* **REQUIRED WORK**
Among the lines of the material below, how many carry the word "will"? Only the number is wanted.

= Beginning of Section =

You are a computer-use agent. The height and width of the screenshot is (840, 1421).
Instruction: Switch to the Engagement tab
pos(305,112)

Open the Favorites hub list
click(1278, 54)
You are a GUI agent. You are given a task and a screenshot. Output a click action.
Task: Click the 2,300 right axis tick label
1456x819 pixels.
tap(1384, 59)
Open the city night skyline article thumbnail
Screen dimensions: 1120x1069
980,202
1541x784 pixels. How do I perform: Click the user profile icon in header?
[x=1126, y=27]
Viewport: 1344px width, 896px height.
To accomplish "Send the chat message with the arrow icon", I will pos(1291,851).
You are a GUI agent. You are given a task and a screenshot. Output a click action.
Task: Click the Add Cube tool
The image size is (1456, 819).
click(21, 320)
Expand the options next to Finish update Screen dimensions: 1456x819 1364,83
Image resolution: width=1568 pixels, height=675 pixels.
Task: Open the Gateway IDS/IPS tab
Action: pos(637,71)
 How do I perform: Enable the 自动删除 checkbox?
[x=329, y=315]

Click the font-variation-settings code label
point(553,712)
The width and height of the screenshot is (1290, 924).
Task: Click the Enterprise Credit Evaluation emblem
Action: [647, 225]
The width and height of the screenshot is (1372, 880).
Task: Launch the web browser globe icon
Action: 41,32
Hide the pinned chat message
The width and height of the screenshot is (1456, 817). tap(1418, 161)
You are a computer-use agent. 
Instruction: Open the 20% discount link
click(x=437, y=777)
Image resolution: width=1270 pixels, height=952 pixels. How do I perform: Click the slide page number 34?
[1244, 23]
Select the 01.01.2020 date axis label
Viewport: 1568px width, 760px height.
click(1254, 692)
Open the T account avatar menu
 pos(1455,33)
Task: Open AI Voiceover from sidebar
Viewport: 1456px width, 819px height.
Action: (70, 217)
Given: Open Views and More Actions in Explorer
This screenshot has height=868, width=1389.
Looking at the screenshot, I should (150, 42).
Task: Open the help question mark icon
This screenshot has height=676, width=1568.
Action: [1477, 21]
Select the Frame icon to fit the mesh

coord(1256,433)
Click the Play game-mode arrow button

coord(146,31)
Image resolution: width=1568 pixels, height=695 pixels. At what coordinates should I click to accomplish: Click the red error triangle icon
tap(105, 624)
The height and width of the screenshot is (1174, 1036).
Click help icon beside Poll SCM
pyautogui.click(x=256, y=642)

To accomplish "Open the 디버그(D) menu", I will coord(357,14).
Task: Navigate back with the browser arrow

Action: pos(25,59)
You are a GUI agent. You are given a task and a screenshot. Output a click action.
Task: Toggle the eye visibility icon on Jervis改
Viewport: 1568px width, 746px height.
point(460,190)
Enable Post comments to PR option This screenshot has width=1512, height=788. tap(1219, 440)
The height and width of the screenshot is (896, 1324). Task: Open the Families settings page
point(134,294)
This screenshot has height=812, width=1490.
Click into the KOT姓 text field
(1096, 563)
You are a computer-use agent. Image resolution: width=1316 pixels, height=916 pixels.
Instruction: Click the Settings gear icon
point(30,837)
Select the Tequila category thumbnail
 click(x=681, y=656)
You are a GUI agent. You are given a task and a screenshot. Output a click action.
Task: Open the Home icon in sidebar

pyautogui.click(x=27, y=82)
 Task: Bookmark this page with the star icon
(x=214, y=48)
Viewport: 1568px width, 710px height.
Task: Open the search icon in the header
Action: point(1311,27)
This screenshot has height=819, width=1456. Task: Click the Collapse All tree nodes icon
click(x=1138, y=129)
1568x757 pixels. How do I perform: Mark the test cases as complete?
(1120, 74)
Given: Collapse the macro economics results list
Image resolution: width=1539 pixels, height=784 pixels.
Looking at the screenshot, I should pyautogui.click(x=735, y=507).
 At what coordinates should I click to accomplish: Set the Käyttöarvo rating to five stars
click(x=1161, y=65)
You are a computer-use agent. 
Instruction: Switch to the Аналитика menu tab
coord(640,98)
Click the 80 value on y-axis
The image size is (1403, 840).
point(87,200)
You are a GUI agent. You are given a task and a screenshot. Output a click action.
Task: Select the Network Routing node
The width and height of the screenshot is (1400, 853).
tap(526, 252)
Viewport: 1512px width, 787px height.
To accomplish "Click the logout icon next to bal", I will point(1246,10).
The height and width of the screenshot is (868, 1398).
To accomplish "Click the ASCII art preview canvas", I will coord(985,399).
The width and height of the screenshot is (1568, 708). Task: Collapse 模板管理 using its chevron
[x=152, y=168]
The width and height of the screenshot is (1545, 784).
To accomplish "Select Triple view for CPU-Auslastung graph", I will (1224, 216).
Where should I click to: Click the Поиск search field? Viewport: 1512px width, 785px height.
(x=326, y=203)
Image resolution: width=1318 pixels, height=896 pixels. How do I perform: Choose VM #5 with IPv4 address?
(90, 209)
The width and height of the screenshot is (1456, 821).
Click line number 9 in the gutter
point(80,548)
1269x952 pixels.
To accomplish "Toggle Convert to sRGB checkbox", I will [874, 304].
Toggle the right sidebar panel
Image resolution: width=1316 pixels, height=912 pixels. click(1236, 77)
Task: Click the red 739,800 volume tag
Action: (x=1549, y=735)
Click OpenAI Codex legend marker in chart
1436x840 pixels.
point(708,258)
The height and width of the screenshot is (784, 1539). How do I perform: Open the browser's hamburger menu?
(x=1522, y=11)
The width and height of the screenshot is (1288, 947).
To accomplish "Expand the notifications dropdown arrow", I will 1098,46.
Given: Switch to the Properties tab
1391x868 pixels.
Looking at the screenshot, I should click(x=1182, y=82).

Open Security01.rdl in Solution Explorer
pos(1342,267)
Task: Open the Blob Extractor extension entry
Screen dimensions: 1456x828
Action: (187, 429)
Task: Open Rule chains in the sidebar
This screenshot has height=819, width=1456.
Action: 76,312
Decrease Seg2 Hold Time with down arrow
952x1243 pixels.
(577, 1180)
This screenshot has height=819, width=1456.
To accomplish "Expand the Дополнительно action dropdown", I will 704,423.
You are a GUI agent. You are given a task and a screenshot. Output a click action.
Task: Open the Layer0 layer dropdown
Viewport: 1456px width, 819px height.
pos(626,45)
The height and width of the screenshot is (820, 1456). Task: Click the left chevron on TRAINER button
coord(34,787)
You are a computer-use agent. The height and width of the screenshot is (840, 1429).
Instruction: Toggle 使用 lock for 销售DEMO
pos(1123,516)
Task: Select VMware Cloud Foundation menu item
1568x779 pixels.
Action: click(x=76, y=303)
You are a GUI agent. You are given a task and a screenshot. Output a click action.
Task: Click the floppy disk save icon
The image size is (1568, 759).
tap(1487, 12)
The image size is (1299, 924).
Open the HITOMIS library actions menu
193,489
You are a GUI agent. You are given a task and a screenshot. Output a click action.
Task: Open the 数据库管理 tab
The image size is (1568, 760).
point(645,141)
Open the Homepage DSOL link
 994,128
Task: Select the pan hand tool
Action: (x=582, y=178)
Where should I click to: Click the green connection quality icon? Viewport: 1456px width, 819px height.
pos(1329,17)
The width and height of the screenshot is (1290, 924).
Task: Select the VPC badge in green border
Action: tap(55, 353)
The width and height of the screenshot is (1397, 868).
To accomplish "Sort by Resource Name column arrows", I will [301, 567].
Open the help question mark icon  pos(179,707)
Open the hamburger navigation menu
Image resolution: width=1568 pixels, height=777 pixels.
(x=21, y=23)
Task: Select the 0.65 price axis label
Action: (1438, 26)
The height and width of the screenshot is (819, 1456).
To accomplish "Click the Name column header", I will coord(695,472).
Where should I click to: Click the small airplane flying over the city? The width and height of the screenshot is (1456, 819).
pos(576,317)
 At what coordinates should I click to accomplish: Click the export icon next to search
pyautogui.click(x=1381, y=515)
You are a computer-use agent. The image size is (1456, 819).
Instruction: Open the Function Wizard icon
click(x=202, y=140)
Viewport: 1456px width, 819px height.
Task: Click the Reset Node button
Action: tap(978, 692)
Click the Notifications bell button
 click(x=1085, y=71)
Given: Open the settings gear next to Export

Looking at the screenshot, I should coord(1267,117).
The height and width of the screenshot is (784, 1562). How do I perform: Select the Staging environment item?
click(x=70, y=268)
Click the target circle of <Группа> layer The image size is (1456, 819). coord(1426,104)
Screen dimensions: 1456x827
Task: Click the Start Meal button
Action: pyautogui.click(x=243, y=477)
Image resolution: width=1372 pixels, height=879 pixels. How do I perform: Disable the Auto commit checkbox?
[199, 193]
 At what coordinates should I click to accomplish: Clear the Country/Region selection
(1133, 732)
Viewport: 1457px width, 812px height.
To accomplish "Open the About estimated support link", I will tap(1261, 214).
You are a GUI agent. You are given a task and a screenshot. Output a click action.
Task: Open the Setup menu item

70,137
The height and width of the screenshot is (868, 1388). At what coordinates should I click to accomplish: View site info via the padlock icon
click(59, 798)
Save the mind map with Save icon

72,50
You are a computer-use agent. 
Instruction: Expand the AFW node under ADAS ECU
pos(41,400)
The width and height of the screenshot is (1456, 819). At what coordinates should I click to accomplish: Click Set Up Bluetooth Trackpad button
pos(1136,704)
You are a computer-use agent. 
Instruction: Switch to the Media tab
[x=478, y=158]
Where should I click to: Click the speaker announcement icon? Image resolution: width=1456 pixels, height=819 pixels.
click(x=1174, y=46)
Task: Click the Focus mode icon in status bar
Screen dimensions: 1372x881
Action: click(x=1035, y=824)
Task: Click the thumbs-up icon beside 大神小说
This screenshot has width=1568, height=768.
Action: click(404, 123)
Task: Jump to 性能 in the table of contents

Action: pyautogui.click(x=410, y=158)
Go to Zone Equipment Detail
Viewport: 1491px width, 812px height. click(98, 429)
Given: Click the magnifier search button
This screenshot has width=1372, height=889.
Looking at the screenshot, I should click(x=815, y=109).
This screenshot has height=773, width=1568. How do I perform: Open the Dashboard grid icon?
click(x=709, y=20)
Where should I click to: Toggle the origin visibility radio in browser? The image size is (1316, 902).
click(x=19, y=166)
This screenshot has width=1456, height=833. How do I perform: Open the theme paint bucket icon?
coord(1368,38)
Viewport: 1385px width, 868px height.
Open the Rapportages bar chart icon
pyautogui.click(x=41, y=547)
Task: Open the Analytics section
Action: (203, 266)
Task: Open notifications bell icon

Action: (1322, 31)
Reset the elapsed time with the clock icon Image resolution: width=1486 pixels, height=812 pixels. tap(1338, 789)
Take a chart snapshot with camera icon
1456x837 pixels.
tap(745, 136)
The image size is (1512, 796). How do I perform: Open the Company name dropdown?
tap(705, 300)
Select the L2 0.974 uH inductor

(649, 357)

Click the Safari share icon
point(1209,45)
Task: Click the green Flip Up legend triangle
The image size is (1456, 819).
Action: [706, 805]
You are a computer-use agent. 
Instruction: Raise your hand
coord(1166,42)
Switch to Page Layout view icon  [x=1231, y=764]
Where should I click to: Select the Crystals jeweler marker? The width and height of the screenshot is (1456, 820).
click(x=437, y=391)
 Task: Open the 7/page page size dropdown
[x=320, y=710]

= End of Section =

* **WRITTEN RESPONSE**
11